Directed by David Granik and Morgan Salvan 

Comedy, Musical 

2 hrs. 17 min. 

Tom Hanks once said that “cinema has the power to make you feel not lonely.” 

In a school year that’s been defined by all things virtual and a general feeling of isolation, Stern Follies offered students a night of respite and near normalcy on Friday. Stern’s annual comedy showcase was screened to a live audience at Paulson Auditorium, a seminar hall that’s typically home to Corporate Finance classes and LAUNCH lectures. But that night, the space was repurposed into a makeshift movie premiere. The scene was complete with a step & repeat and red carpet staged at the entrance to Paulson.

The plotline of “A-Lad in B School” follows Stern student Aladdin (Ketriel Mendy) as he strives for a career in investment banking. He becomes convinced that Jasmine (Lesley Siu), a student sponsored by J.P. Morgan, is his key to landing a coveted internship but is unaware that she has her own dreams of leaving banking to go into consulting. Along the way, an OCD Genie (Mary Kate Pedro) offers to help him but Jafar (Lauren Marinaro) and Iago (Mariel O’Connell) are intent on derailing his banking dreams. 

The cast was rounded out by Abu (Matt Givner), Magic Carpet (Michael Jarboe), Rajah (Prachi Patke), Temple of Wonders (Nick Foster), and Daddy (Eric Pittel). Viewers were even treated to an appearance by occasional Stern professor Scott Galloway in the show’s final scene.  

The storyline was delivered in three acts. Between each one, a series of unrelated skits were screened that touched on topics including COVID-19 protocol enforcement, dating during a pandemic, and virtual recruiting. “Spit in a Box,” a remake of the classic Justin Timberlake parody, was particularly well done. 
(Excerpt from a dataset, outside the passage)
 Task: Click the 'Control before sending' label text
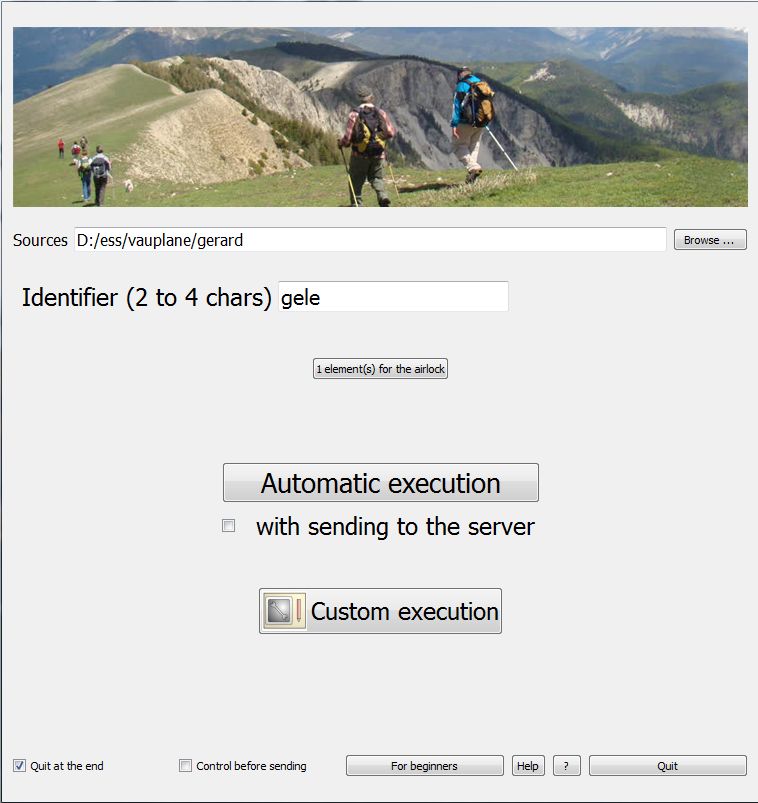click(251, 766)
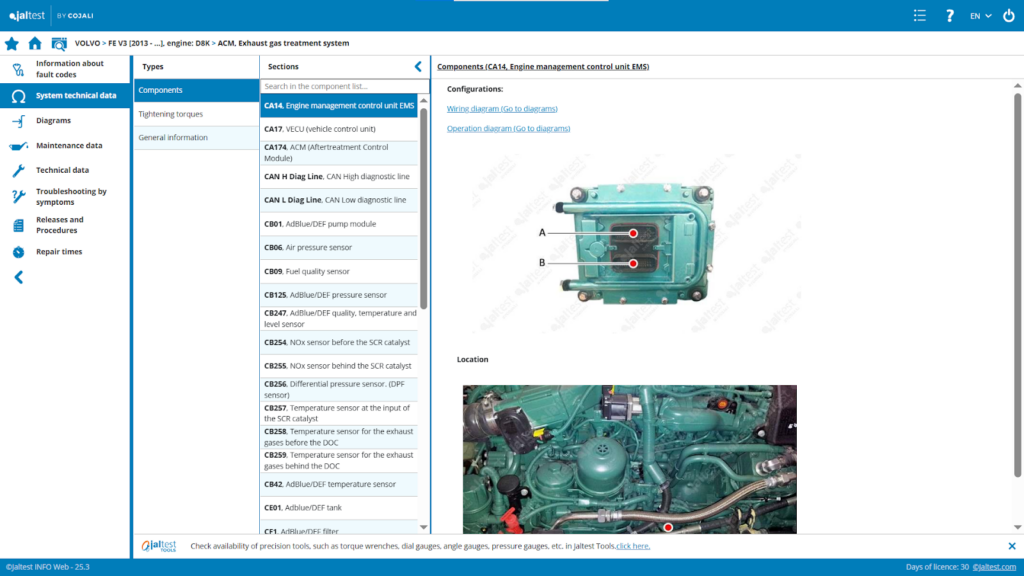This screenshot has width=1024, height=576.
Task: Click the power logout icon
Action: [1008, 16]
There were frequent cheers from the audience throughout the show but perhaps the loudest applause was saved for Nick Foster’s rendition of “Let It Go” which featured lines including “online class was a waste of cash” and “you lost all the fun but you’d do it all again anyway.” 

The event concluded with a prolonged standing ovation from the audience and the presentation of a makeshift Oscar Award to show directors David Granik and Morgan Salvan. The cast and audience migrated to various local watering holes after the screening to celebrate the show’s success.  

Throughout the 2020-2021 academic year, many of us have found ourselves wishing for the return of a sense of normalcy and connection on campus. On Friday, even it’s just for one night, the genie granted us that wish.